Originally Posted by ToSmile
Been signing up for courses and intend to carry out career transition into another industry.

Trying to stay relevant and ahead of the industry 4.0 and also my current job is taking up way too much of my time. To the extent that GAL seems to be mingling with my colleagues with the extended meetings post office hours that frequently eats into my exercise time too.

I have one question about DB. Might seems kinda weird to ask it now… but we are staying under one roof. When we bump into each other, do I give a cordial greeting or do I turn a blind eye on her? And if I leave the house, do I bid goodbye?

Reason I ask is, sometimes when I said good night or good bye, I get a response. Other times, I do not and as if I am talking to the air. I just thought it’s being courteous. But if this is an uncalled action during DB, I rather not do it. What’s your opinion?

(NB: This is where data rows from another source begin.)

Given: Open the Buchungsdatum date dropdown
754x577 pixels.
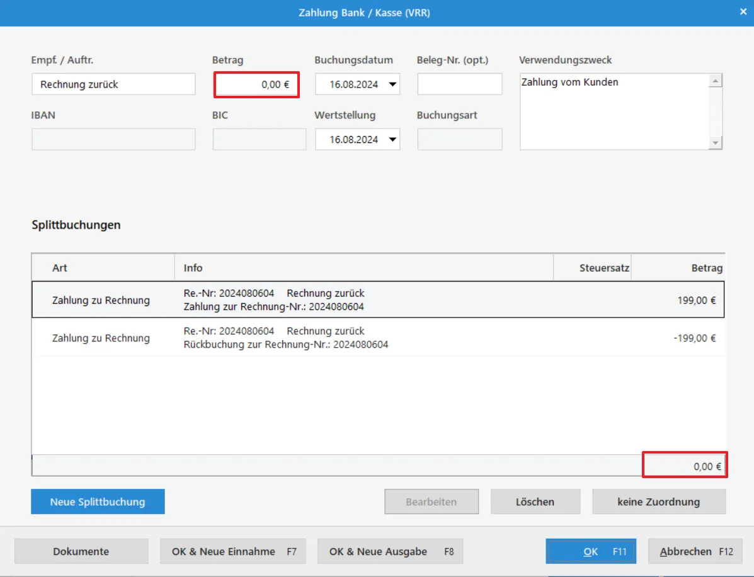Looking at the screenshot, I should point(392,84).
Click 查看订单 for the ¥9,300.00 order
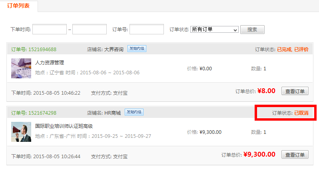Screen dimensions: 319x171 coord(295,155)
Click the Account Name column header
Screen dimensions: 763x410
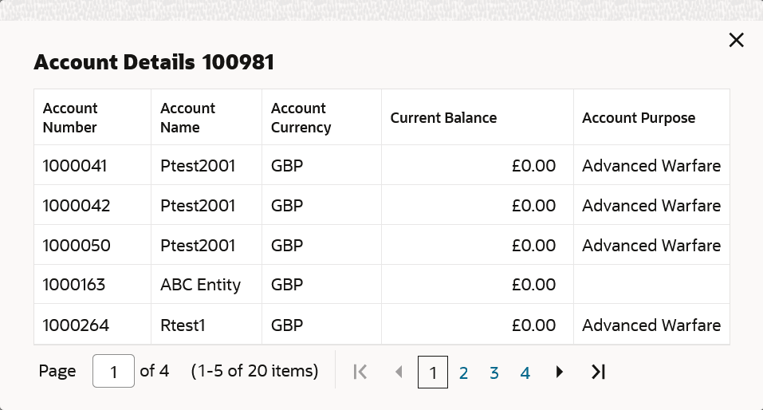tap(187, 118)
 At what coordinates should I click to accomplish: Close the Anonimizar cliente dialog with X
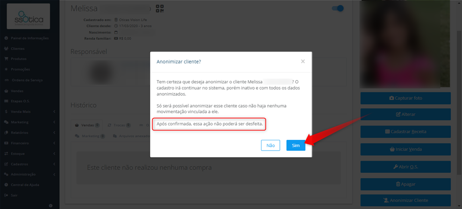click(x=303, y=62)
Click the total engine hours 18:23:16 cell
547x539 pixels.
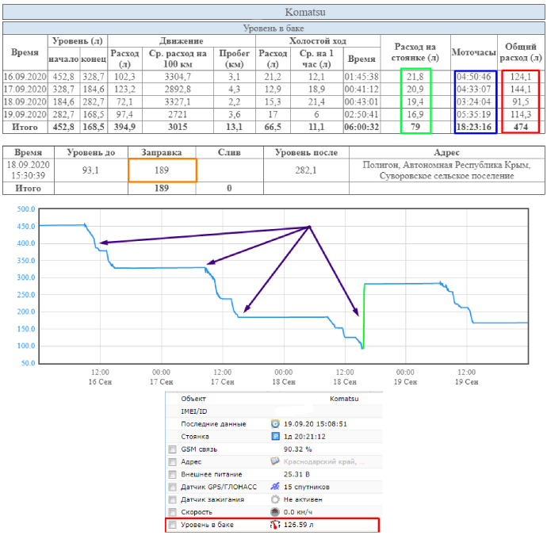tap(476, 126)
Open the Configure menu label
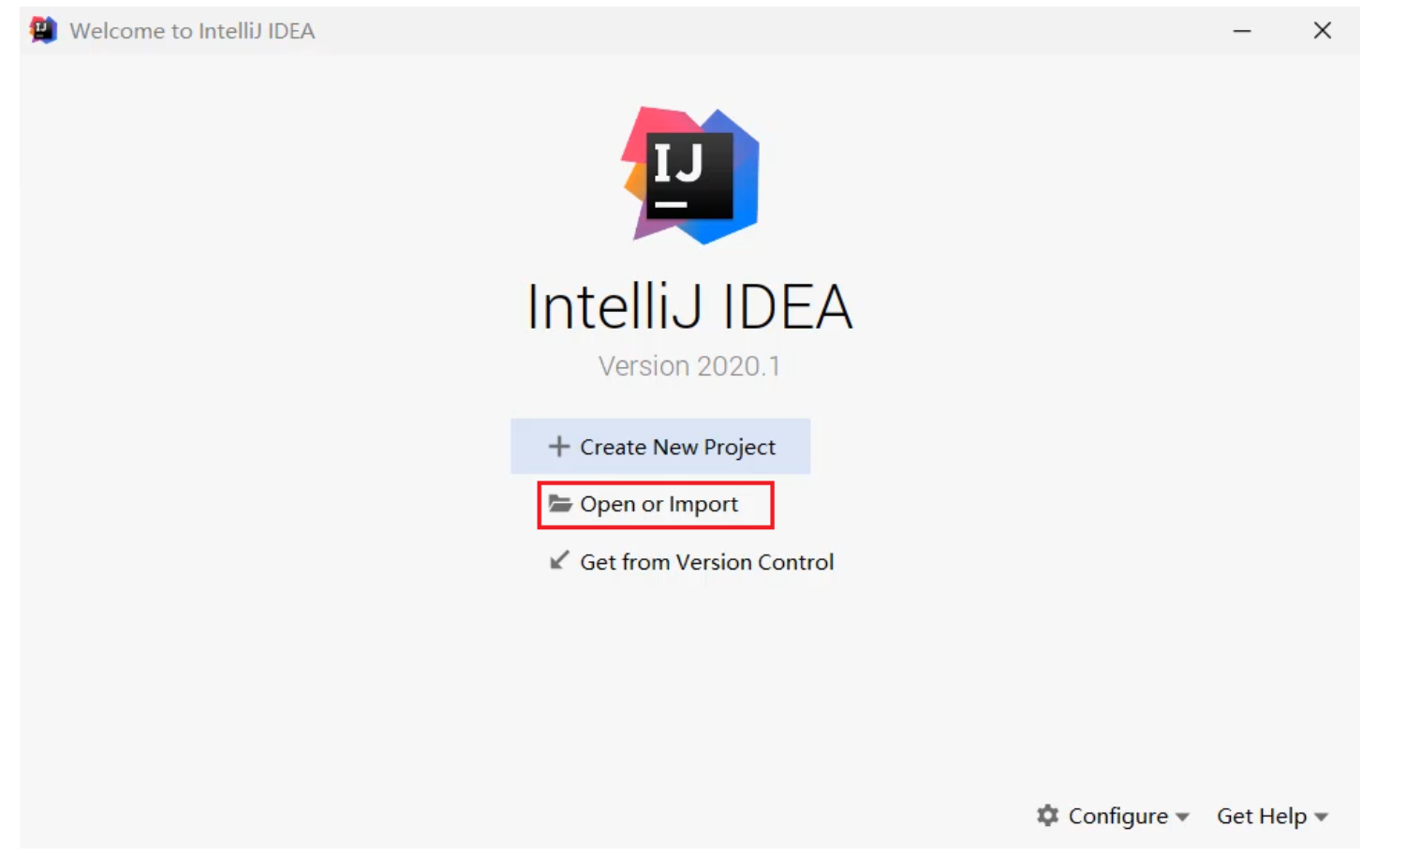 1117,817
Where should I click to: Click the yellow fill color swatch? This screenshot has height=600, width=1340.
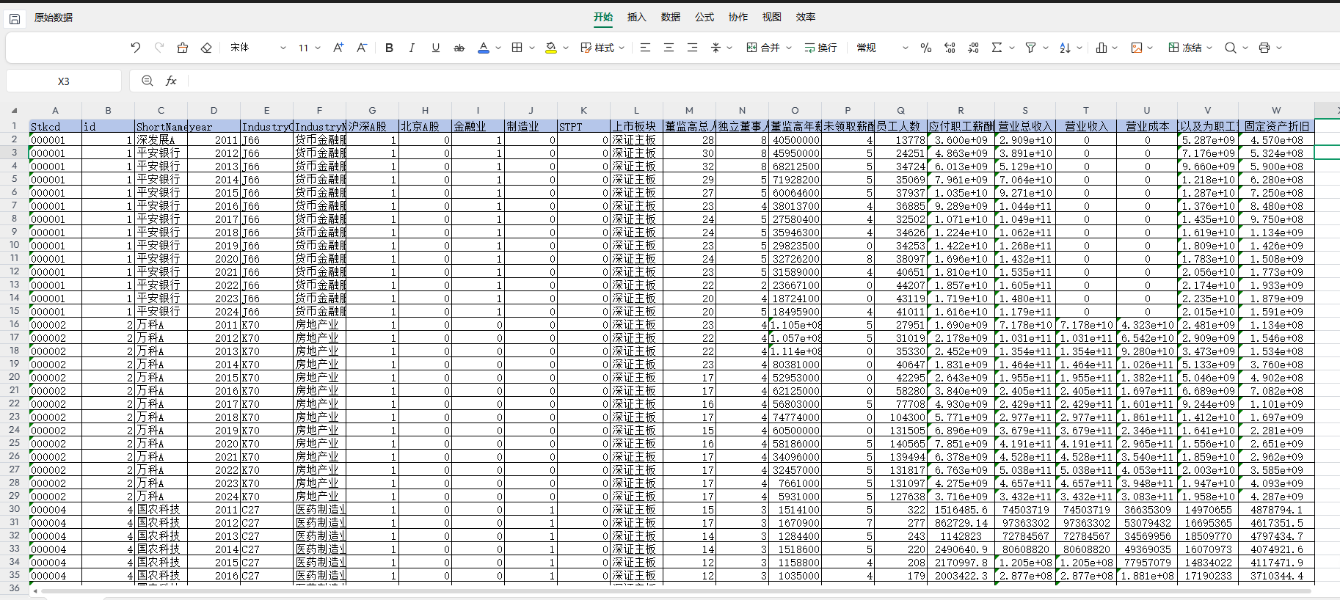pyautogui.click(x=551, y=48)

So in both of my sitches we were IHS. So I contemplated this a lot. The answer is to do what works for you. In general, letting her be the one to initiate is the best approach, but if you cannot do that without seeming like you are purposely ignoring her then I would suggest just a courteous, short greeting......with (THIS IS THE KEY) no expectation that she will respond. Kind of like when you tell someone something quick where no response is necessary. "Good morning." "Good evening." "Goodnight." Same with leaving the house. Do not seek her out to say goodbye, but if you come across her as you are heading out just a short "I am heading out. Bye." (Note, never tell her where you are going or doing!) With no expectation of acknowledgment or response.

The key is the no expectation. If she doesn't respond or give the same courtesy and that bothers you then drop the greetings and byes entirely! If she greets you or says goodbye, a cheerful response "Good morning!" or "Okay, goodbye!" is appropriate.

Look, IHS is tough. Maintaining proper DB techniques can seem cold, callous, and wrong. But remember that she is the one that asking for more space and walking away, so by backing off and not extending greetings or goodbyes is simply giving her what she has asked for. The key is to be upbeat, cheerful, fulfilled and pleased when she DOES engage. What you don't do isn't going to make things worse, so if that is your fear then you can drop that.

tldr; No expectations is key! If you can greet her and say goodbye without expectations, then that is ok. If it stings you every time she ignores you, then drop the greetings and goodbyes unless she says it first.